ANGEZEIGTER TEXT:
■ ■ ■ ■ ■ ■ ■

Diese Auffassung wird weder dem Leistungsinhalt der Gebühren-Nr. 17 GOÄ noch der Bewertung dieser Gebührenposition gerecht. Bei der gebührenmäßigen Bewertung schriftlicher ärztlicher Äußerungen ist davon auszugehen, daß ein "Bericht", wie schon die Wortbedeutung erkennen läßt, die Wiedergabe von Tatsachen erfordert. Er muß mithin in erster Linie Wahrnehmungen wiedergeben, die der Beobachter selbst gemacht hat. Deshalb gehört es zum Inhalt des Krankheitsberichts nach Nr. 17 GOÄ, daß der Kassenarzt darin die tatsächlichen Feststellungen niederlegt, die er selbst getroffen hat. Damit ist keineswegs gesagt, daß in dem Krankheitsbericht nicht auch Beobachtungen aufgenommen werden könnten oder müßten, die von anderen Personen (Ärzten) gemacht worden sind. Sofern die Wiedergabe solcher Beobachtungen erforderlich oder dienlich ist, um den Krankheitsverlauf zu erläutern, stellen sie eine zweckmäßige Ergänzung der eigenen Wahrnehmungen dar, sind als Bestandteile des Berichts anzusehen und dienen dessen Vervollständigung. Kern des Berichts bleiben jedoch die eigenen Beobachtungen; beschränkt sich die schriftliche Äußerung auf die Wiedergabe oder Erörterung von Wahrnehmungen Dritter, so kann allenfalls ein Aktengutachten oder eine ärztliche Stellungnahme in Rede stehen.

Dieser Leistungsinhalt des "Krankheitsberichts" nach Nr. 17 GOÄ wird noch deutlicher bei einem Vergleich mit der Leistung nach Nr. 14 GOÄ. Verlangt diese Gebührenposition eine kritische Stellungnahme mit abwägender Prüfung früherer und derzeitiger Befunde und Erörterung differential-diagnostischer Zweifel zu den durch eigene Untersuchung erhobenen Befunden, so kann der Leistungsinhalt des mit dem dreifachen Gebührenwert versehenen Krankheitsberichts der Gebühren-Nr. 17 GOÄ in aller Regel nicht durch eine einmalige Untersuchung und Erörterung daraus resultierender Ergebnisse erfüllt werden. Das gilt selbst dann, wenn diese Untersuchung schwierig oder langwierig gewesen ist, weil die Einzelumstände der Untersuchung durch die dafür bestimmte Gebühr abgegolten werden (BSG 31, 30, 32). Ein Krankheitsbericht nach Nr. 17 GOÄ fordert vielmehr, daß - in der Regel nach mehrmaliger Untersuchung - die jeweils getroffenen ärztlichen Feststellungen in ihrem Zusammenhang erörtert werden und dadurch der gesamte Verlauf der Krankheit - einschließlich Behandlung - deutlich gemacht wird. Demgemäß kann ein Krankheitsbericht auch nur nach Beendigung der Behandlung oder jedenfalls am Abschluß eines Behandlungsabschnitts abgegeben werden und muß somit auch eine Epikrise enthalten.

■ ■ ■ ■ ■ ■ ■

ARBEITSAUFTRAG 1: Erklären Sie in ein bis drei Sätzen, warum der Kassenarzt nach dem Text über den Krankheitsbericht nach Nr. 17 GOÄ darin die tatsächlichen Feststellungen niederlegen muss, die er selbst getroffen hat.
ARBEITSAUFTRAG 2: Beantworten Sie anhand des Textes über den Krankheitsbericht nach Nr. 17 GOÄ, was allenfalls in Rede stehen kann, wenn sich die schriftliche Äußerung auf die Wiedergabe oder Erörterung von Wahrnehmungen Dritter beschränkt.
ARBEITSAUFTRAG 3: Setzen Sie den Text über den Krankheitsbericht nach Nr. 17 GOÄ im Anschluss an seinen letzten Satz fort.

■ ■ ■ ■ ■ ■ ■

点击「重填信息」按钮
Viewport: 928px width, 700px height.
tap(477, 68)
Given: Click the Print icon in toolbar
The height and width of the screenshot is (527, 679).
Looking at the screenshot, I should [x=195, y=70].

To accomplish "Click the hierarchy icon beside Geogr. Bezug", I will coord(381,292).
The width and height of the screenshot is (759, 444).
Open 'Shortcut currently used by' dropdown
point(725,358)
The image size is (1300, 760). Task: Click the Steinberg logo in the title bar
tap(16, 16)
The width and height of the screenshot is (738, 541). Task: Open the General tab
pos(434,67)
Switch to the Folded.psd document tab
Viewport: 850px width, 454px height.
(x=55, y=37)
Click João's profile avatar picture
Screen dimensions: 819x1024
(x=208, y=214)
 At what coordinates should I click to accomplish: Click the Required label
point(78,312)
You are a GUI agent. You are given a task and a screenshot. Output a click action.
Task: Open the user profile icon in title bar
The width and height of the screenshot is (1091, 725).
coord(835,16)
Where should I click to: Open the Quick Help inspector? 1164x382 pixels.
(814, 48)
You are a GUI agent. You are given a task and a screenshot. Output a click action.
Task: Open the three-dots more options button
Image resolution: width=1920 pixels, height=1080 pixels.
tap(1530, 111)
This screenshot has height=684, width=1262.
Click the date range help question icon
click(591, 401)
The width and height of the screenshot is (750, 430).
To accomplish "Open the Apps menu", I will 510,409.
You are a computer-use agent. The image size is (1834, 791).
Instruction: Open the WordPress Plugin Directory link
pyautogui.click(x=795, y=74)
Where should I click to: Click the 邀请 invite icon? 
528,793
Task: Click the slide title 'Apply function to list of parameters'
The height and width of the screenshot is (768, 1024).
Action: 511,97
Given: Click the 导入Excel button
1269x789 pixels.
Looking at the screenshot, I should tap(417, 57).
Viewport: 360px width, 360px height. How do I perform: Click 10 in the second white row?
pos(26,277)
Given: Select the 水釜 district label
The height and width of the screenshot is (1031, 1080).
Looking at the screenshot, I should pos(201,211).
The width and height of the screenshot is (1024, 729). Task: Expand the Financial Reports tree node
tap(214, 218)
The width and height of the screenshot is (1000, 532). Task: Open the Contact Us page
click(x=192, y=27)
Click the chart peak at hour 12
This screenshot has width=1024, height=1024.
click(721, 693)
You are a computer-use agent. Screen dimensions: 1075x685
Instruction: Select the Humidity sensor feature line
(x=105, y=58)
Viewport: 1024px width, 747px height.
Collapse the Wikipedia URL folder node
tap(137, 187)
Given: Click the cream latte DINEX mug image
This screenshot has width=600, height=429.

■ ■ ■ ■ ■ ■ ■

ERGEBNIS 1: Ein „Bericht“ erfordert schon nach der Wortbedeutung die Wiedergabe von Tatsachen. Er muss deshalb in erster Linie Wahrnehmungen wiedergeben, die der Beobachter selbst gemacht hat. Darum gehören die eigenen tatsächlichen Feststellungen des Kassenarztes zum Inhalt des Krankheitsberichts nach Nr. 17 GOÄ.

ERGEBNIS 2: Allenfalls ein Aktengutachten oder eine ärztliche Stellungnahme.

ERGEBNIS 3:
Diesem Inhalt der Gebührenposition entspricht es, wenn die Partner des BMVÄ in ihrer Empfehlungsvereinbarung 33 zu Nr. 17 GOÄ zu der Auffassung gelangt sind, daß die schriftliche Äußerung eines Arztes nur dann als Krankheitsbericht in diesem Sinn zu werten ist, wenn sie Angaben zur Anamnese, zum Status, zum Krankheitsverlauf, die Epikrise und ggf. Angaben über die seitherige Therapie oder Therapievorschläge umfaßt. Der Krankheitsbericht beinhaltet somit einen Längsschnitt durch den Krankheitsverlauf (vgl. Brück, Komm. zum Bewertungsmaßstab (Arzt), 2. Aufl. 1975, Anm. 11 zu Nrn. 14 bis 20 BMÄ), während der Befundbericht einen Querschnitt wiedergibt.

Ob die von der Klägerin beanstandeten schriftlichen Berichte des Beigeladenen die dargelegten Voraussetzungen eines Krankheitsberichts nach Nr. 17 GOÄ erfüllen oder ob sie lediglich als Befundberichte mit kritischer Stellungnahme nach Nr. 14 GOÄ einzuordnen sind oder ob sie schließlich über diesen Leistungsinhalt hinausgehen und deshalb als Briefe ärztlichen Inhalts nach Nr. 15 GOÄ qualifiziert werden müssen, vermag der Senat nicht zu entscheiden. Dazu fehlt es an tatsächlichen Feststellungen über Inhalt und Umfang der einzelnen beanstandeten schriftlichen Äußerungen. Da der Senat die Feststellungen nicht nachzuholen vermag, muß der Rechtsstreit an das LSG zurückverwiesen werden, das nunmehr die erforderlichen Feststellungen zu treffen haben wird.

Die Kostenentscheidung bleibt dem Schlußurteil vorbehalten.